= What is being asked =
Please count how many lines in the entries below contain "post" and reply with the figure alone.

= Supplied material =
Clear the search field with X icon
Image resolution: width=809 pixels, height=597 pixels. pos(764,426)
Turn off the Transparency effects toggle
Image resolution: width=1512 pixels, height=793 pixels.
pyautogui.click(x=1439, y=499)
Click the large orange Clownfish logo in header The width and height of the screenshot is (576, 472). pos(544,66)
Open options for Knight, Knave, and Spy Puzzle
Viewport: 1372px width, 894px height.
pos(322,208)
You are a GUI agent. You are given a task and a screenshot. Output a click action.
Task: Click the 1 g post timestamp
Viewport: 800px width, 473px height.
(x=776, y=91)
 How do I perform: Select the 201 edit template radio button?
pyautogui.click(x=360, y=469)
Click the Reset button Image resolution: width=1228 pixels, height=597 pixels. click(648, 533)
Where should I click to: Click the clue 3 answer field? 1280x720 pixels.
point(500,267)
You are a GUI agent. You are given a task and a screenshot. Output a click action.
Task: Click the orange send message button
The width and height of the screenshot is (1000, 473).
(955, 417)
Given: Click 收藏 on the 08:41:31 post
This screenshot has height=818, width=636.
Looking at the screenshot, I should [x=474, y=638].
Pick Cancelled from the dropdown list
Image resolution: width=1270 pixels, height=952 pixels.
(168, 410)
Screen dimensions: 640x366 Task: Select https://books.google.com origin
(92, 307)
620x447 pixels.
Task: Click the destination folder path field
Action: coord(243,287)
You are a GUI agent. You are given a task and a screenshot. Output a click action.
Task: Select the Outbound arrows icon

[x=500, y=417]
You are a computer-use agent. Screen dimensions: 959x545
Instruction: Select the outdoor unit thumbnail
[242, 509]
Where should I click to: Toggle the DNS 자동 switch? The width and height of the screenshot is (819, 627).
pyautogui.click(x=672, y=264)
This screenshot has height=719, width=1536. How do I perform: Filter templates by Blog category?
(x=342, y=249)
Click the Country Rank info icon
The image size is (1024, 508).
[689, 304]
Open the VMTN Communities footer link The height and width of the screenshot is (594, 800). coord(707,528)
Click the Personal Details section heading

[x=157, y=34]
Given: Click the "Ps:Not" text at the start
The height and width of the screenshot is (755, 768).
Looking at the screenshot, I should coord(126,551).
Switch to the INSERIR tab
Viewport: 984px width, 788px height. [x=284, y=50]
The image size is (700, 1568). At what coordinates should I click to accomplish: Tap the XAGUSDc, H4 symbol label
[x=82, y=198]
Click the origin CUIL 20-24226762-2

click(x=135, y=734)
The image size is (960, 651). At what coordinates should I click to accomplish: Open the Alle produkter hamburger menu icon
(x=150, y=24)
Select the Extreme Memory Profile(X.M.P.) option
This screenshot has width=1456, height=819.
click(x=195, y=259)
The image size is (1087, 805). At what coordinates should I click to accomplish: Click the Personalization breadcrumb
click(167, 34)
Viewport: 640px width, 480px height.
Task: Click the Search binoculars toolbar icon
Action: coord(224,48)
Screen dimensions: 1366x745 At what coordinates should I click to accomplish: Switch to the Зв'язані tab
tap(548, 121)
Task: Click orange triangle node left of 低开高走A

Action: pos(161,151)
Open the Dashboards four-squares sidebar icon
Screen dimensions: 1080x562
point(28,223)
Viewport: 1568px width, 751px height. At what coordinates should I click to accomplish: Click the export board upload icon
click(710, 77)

= Problem solution =
2